▶ [What is required]
Give back the items from the beginning through the line containing "Looking at the image, I should click on (40, 891).", switching "Identify the location of" to "Find the position of" wherever it occurs and leaving everything else as it is.
Start of Dataset records
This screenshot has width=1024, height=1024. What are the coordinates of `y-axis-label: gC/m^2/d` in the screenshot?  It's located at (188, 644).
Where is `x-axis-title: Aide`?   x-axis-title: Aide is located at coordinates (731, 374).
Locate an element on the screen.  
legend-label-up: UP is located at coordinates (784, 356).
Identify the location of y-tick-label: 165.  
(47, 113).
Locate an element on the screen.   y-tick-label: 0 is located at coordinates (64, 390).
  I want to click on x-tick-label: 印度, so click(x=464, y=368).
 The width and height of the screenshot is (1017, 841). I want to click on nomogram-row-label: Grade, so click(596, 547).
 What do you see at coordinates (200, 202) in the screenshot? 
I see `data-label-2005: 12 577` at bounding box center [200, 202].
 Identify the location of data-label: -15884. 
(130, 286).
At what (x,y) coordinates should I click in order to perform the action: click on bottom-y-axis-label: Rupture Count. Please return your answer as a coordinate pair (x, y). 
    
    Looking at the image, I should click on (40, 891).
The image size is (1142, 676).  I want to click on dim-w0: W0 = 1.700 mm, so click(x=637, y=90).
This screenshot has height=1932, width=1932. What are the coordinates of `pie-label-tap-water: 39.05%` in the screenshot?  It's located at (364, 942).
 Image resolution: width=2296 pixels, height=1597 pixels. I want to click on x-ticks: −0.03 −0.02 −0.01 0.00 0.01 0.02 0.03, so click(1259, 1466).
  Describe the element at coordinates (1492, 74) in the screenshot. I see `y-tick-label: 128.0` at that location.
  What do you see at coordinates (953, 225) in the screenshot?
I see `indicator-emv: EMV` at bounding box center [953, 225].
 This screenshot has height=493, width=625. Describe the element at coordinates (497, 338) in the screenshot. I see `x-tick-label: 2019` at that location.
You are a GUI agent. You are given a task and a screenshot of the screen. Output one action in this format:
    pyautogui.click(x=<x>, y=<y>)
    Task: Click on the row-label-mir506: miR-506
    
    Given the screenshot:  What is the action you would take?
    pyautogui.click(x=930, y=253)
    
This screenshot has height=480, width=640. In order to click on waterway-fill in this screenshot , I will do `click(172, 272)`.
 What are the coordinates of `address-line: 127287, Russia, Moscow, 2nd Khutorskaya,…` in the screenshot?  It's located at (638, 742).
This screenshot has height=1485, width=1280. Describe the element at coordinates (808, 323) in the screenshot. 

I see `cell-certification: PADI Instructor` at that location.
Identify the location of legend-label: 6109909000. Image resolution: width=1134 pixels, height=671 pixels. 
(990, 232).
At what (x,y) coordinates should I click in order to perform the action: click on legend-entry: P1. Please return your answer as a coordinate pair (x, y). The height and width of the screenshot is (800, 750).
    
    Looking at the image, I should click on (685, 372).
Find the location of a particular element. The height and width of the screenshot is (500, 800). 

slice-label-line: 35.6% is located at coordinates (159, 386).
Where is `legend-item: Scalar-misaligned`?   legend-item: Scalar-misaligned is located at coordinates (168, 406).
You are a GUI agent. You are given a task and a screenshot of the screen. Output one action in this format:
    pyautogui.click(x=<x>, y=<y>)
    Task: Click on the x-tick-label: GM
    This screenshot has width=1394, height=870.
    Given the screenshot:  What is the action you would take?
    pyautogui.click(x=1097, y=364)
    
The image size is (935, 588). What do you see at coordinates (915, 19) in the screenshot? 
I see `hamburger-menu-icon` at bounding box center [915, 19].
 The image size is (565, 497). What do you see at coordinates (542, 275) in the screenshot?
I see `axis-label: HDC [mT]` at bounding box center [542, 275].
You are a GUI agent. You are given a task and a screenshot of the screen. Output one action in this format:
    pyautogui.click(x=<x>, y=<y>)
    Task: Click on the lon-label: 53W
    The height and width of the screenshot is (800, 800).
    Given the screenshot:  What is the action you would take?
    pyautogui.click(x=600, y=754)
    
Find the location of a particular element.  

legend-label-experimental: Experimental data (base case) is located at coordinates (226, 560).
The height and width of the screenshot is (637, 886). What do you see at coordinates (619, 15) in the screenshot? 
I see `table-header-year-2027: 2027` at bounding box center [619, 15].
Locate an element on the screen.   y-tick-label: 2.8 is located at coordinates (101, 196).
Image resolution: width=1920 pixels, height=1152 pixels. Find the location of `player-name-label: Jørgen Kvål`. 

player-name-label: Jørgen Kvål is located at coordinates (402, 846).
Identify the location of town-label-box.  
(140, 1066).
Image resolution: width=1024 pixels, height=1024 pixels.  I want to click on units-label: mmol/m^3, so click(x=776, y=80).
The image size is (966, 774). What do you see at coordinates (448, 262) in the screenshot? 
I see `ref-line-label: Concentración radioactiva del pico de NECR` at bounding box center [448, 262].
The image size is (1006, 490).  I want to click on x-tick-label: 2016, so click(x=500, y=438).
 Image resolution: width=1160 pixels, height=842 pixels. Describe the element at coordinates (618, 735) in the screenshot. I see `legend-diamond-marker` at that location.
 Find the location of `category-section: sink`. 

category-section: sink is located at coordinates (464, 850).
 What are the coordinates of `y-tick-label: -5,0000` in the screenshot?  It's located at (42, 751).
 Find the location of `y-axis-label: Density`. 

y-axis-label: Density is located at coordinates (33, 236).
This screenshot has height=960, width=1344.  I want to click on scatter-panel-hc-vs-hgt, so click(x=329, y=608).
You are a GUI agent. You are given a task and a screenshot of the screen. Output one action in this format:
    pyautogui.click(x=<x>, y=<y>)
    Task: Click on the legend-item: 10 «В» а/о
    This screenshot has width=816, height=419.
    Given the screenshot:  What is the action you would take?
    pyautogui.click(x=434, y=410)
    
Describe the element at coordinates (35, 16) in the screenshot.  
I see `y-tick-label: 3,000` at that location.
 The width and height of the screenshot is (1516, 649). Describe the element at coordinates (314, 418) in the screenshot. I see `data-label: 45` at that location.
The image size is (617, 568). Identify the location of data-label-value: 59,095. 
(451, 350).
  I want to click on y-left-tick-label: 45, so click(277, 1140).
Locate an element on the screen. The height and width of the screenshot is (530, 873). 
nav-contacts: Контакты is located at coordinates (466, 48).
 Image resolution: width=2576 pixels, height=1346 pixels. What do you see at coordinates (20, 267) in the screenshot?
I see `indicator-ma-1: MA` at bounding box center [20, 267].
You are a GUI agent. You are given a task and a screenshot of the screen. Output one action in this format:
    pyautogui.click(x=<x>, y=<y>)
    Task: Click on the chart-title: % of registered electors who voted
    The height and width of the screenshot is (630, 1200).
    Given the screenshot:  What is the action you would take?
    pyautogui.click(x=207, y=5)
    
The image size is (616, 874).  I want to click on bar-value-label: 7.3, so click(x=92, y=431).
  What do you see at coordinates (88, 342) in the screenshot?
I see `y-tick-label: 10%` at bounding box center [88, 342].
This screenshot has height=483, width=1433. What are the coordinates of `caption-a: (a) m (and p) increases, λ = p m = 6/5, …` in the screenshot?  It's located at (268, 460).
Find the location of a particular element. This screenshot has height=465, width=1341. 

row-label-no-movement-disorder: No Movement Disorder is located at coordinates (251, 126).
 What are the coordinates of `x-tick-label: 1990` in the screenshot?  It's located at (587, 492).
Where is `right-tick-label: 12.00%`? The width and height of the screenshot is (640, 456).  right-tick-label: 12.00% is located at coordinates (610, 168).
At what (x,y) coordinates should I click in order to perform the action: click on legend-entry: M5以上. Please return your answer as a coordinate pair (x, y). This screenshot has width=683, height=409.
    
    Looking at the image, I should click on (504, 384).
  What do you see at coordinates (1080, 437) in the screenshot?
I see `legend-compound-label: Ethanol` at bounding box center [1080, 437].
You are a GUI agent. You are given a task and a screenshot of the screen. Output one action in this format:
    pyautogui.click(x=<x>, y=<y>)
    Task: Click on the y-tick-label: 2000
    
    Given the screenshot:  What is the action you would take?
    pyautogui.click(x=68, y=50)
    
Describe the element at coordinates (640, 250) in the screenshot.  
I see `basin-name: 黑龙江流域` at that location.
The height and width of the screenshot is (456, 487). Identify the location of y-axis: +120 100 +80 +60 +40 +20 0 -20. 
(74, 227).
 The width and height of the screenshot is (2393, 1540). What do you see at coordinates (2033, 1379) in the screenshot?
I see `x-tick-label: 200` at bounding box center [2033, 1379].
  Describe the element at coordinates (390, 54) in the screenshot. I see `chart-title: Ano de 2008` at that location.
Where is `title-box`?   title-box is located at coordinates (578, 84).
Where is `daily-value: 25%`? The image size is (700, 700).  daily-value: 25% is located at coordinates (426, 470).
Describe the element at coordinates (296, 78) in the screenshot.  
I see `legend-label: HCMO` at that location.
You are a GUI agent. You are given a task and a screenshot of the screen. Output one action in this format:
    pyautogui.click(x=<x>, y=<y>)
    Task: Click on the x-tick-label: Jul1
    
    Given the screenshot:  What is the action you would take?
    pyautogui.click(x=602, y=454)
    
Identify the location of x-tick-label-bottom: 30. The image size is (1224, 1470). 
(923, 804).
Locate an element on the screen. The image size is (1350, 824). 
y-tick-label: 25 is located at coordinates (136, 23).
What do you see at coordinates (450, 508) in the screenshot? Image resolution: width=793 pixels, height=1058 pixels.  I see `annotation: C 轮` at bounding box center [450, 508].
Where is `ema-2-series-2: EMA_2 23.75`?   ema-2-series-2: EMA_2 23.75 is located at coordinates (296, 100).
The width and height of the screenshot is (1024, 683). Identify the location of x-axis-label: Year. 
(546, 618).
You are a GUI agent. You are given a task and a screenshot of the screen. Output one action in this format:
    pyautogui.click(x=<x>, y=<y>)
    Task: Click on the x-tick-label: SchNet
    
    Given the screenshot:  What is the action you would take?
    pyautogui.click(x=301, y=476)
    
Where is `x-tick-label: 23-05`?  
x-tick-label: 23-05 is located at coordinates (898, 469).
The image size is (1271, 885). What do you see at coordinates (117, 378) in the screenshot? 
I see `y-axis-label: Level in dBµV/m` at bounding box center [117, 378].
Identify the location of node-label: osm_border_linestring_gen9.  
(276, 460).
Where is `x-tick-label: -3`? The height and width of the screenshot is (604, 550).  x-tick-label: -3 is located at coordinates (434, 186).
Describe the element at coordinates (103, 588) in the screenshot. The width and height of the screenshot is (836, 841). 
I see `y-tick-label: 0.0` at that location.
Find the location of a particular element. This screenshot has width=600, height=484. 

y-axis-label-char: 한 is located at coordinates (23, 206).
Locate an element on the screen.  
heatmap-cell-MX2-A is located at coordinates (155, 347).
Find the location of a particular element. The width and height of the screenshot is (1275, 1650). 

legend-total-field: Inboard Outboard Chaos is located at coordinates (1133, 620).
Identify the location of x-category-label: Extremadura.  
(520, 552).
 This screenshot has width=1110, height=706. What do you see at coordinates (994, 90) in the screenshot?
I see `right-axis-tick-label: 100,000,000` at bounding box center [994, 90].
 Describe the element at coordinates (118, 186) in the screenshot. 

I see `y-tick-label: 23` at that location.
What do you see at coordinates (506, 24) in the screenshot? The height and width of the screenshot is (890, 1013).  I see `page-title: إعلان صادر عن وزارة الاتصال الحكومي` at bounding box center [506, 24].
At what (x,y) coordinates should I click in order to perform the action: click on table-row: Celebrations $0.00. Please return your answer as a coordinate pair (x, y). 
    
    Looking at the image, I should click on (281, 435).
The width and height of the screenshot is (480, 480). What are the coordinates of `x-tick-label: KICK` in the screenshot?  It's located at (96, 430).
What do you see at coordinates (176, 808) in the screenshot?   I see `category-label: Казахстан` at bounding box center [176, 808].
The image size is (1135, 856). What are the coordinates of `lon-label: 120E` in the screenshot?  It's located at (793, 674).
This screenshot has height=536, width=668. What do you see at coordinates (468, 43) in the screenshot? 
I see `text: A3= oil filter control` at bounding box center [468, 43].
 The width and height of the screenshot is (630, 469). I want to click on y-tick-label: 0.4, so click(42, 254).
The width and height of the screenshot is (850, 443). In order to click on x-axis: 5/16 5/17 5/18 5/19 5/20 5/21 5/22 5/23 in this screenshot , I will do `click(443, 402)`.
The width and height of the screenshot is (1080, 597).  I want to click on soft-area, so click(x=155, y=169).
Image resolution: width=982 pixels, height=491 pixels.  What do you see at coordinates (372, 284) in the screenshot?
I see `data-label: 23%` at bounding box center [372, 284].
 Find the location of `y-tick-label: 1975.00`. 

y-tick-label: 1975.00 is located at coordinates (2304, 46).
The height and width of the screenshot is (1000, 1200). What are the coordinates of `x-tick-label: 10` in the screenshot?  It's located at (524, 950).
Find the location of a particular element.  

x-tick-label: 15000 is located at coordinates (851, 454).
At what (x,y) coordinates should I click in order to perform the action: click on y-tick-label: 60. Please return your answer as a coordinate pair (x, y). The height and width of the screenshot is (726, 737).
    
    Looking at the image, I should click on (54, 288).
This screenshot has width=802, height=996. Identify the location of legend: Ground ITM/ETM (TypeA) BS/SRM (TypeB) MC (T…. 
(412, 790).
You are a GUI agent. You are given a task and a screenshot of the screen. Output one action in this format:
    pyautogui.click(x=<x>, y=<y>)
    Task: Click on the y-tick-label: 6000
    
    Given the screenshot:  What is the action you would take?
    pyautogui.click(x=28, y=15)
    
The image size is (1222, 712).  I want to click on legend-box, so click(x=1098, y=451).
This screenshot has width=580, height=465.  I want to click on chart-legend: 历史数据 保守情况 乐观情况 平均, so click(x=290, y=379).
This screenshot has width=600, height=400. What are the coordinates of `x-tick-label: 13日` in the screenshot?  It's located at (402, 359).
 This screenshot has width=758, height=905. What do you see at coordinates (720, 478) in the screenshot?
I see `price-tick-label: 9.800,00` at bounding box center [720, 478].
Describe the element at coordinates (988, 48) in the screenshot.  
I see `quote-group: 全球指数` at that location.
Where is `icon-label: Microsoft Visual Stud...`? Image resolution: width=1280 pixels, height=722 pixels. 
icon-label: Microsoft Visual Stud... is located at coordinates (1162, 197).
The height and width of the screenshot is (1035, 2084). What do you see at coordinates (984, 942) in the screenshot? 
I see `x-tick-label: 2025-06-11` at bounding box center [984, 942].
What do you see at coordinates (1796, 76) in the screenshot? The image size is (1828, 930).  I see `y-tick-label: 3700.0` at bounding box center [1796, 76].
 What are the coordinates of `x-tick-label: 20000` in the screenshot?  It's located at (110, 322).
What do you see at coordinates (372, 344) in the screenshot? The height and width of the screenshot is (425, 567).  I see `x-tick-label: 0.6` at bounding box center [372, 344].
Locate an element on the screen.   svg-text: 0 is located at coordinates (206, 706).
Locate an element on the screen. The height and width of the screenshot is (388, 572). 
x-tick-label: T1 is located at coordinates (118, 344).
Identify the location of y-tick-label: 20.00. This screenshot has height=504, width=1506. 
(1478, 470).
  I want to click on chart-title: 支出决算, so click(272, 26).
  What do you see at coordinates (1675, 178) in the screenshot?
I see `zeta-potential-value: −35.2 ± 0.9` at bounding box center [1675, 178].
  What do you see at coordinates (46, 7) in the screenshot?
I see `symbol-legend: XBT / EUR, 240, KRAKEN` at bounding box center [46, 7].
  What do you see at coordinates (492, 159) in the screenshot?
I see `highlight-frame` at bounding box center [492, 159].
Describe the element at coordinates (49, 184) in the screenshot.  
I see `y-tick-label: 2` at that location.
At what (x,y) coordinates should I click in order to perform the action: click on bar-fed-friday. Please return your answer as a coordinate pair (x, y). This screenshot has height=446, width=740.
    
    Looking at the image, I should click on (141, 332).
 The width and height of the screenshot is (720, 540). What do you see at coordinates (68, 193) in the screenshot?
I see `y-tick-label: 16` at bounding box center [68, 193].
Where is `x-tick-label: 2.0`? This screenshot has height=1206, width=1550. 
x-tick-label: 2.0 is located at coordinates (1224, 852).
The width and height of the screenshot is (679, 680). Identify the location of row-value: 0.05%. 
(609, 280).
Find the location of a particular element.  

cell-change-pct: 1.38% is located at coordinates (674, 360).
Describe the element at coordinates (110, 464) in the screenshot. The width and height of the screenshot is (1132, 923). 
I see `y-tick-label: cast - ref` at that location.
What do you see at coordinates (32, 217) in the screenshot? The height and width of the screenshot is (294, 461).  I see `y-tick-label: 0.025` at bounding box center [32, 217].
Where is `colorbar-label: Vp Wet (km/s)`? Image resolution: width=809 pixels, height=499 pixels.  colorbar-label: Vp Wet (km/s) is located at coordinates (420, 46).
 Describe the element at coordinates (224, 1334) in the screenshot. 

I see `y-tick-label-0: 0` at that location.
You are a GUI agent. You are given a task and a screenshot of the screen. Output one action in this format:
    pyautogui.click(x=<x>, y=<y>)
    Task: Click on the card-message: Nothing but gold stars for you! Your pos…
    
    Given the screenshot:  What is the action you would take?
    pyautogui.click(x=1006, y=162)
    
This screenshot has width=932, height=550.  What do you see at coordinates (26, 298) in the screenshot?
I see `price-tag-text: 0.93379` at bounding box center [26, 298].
End of Dataset records
▶ [Task solution]
This screenshot has width=1024, height=1024. What are the coordinates of `y-axis-label: gC/m^2/d` in the screenshot?  It's located at (188, 644).
Where is `x-axis-title: Aide`?   x-axis-title: Aide is located at coordinates (731, 374).
Locate an element on the screen.  
legend-label-up: UP is located at coordinates (784, 356).
Find the position of y-tick-label: 165.  
(47, 113).
Locate an element on the screen.   y-tick-label: 0 is located at coordinates (64, 390).
  I want to click on x-tick-label: 印度, so click(x=464, y=368).
 The width and height of the screenshot is (1017, 841). I want to click on nomogram-row-label: Grade, so click(596, 547).
 What do you see at coordinates (200, 202) in the screenshot? 
I see `data-label-2005: 12 577` at bounding box center [200, 202].
 Find the position of data-label: -15884. 
(130, 286).
At what (x,y) coordinates should I click in order to perform the action: click on bottom-y-axis-label: Rupture Count. Please return your answer as a coordinate pair (x, y). 
    
    Looking at the image, I should click on (40, 891).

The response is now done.